1 Acne is a bummer. Whether you’re a teenager struggling through puberty or still fighting breakouts in your adulthood, acne can lead to feelings of insecurity and self-doubt. But don’t let blemishes keep you from facing the world with confidence. Today there are more treatment options available than ever, including light therapies that don’t require harsh topical creams that irritate or dry out your skin. Read on to learn how you can achieve great results and get the clear skin you’ve always desired.

 The skincare industry is constantly evolving. Because technology and techniques are always improving .Acne is the medical term for plugged pores of blackheads and whiteheads, pimples, and even deeper lumps of cysts or nodules that occur on the face, neck, chest, back, shoulders and even the upper arms. Pores are connected to the oil glands under your skin by a canal called a follicle. The oil from your glands carries dead skin cells to the surface of your skin and sometimes clumps together to cause a plug. The bacteria in the plug can cause swelling and forms a pimple. Though harmless and not threatening to your health, acne can cause scarring.

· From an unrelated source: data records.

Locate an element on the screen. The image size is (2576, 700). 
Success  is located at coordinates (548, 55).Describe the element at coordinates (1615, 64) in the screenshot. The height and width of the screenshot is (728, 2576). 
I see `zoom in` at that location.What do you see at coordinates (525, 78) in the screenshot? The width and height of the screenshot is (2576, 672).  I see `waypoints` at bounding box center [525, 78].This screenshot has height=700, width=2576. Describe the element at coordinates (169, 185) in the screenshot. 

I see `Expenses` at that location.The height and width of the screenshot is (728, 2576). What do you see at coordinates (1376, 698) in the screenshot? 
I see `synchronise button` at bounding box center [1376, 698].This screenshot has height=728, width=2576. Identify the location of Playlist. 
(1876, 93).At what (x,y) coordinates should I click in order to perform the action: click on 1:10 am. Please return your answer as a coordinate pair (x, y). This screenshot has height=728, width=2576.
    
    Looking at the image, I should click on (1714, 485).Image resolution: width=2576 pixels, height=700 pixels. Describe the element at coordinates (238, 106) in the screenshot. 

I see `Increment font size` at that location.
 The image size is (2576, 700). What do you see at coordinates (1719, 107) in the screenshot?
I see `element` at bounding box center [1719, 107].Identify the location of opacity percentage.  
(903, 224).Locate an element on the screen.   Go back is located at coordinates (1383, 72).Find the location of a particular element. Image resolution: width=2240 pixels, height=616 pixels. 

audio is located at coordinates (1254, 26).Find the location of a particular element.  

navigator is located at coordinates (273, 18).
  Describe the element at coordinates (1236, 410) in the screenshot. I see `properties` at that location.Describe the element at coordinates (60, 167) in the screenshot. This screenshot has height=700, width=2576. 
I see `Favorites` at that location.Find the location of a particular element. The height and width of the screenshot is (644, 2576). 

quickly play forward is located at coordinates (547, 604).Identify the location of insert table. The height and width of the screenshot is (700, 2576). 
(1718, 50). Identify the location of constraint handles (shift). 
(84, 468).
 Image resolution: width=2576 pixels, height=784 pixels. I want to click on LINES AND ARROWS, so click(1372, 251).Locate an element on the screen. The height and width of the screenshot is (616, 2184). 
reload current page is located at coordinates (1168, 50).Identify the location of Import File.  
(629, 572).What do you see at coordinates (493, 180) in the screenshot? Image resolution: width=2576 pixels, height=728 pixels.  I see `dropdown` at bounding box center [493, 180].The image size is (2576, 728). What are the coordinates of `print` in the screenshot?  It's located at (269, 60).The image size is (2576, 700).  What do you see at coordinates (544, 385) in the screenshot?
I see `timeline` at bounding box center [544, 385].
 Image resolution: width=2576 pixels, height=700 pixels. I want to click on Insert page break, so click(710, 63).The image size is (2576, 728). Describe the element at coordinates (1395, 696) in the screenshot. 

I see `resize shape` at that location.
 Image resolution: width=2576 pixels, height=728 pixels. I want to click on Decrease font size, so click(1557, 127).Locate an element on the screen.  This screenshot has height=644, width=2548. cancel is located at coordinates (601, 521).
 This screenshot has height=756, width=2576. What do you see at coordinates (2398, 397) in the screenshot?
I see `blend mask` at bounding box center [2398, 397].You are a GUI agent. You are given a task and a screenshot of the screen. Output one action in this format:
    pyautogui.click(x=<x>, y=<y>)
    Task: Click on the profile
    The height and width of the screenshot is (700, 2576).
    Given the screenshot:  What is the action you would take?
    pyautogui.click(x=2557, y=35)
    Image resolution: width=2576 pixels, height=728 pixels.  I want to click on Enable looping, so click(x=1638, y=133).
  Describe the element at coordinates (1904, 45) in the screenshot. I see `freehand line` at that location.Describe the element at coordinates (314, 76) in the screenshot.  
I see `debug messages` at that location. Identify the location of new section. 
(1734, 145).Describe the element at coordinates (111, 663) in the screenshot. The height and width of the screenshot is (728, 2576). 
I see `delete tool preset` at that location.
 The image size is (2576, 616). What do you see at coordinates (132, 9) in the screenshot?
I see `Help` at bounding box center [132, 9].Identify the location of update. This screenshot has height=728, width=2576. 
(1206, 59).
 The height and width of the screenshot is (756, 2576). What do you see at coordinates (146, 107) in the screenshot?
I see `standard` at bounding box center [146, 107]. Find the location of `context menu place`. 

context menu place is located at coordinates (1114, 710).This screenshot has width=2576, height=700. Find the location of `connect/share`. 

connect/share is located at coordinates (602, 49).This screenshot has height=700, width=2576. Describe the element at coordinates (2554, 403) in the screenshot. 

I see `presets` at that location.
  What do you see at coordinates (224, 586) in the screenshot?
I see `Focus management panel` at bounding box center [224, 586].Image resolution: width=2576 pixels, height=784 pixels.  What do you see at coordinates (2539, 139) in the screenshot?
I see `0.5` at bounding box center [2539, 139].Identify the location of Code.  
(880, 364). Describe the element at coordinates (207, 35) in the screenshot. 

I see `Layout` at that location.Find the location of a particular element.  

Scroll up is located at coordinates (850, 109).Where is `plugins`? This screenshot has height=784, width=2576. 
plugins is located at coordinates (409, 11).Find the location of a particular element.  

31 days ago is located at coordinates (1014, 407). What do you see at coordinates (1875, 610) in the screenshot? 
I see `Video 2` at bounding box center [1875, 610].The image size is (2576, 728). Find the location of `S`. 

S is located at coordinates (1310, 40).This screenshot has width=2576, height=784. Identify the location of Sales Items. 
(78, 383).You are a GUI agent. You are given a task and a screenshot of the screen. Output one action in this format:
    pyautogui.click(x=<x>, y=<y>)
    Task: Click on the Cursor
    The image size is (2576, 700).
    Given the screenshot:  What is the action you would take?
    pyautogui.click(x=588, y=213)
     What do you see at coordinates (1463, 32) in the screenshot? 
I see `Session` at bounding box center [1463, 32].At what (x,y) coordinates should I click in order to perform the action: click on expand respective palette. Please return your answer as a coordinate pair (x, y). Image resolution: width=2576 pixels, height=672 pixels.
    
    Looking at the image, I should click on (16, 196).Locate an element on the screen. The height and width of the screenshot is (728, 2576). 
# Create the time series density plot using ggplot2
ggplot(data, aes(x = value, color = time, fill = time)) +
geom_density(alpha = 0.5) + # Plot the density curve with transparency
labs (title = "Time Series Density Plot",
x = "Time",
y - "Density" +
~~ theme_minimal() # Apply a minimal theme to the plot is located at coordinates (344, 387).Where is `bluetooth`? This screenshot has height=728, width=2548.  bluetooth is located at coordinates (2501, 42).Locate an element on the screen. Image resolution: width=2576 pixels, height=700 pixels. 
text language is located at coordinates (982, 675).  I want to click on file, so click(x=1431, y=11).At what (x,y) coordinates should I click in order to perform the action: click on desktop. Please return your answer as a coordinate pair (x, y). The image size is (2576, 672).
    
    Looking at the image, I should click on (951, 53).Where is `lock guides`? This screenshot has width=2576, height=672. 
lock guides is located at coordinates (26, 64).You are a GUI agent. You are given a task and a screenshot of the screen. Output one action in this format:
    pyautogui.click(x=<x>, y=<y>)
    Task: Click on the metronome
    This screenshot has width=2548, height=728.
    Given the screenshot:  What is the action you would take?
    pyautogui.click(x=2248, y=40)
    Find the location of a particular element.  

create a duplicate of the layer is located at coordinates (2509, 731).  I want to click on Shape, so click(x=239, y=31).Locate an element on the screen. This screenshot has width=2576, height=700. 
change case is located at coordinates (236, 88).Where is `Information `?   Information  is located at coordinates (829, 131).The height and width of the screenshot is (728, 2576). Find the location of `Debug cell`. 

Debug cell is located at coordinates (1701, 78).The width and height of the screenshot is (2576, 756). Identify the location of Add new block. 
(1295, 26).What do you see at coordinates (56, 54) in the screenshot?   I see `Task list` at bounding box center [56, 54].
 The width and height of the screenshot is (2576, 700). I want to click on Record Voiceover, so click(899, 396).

 For acne light therapy is an aid in preventing papules and pustules. When light is focused on skin, it penetrates into various layers and helps kill acne bacteria and reduces inflammation. Light therapy is a pain-free procedure and we can have lasting results when used on a regular basis. There are several FDA-approved products in the market to make acne treatment possible.

 The color of the visible light used in light therapy will determine how deeply it can penetrate your skin. Most dermatologist use red or blue light, or a combination of both to treat acne. Blue light is most commonly used, resulting in about a 60-70% reduction of acne. On the other hand, red light can penetrate your skin more deeply, making it able to reach sebaceous glands. When combined, red and blue light used together can maximize the benefits.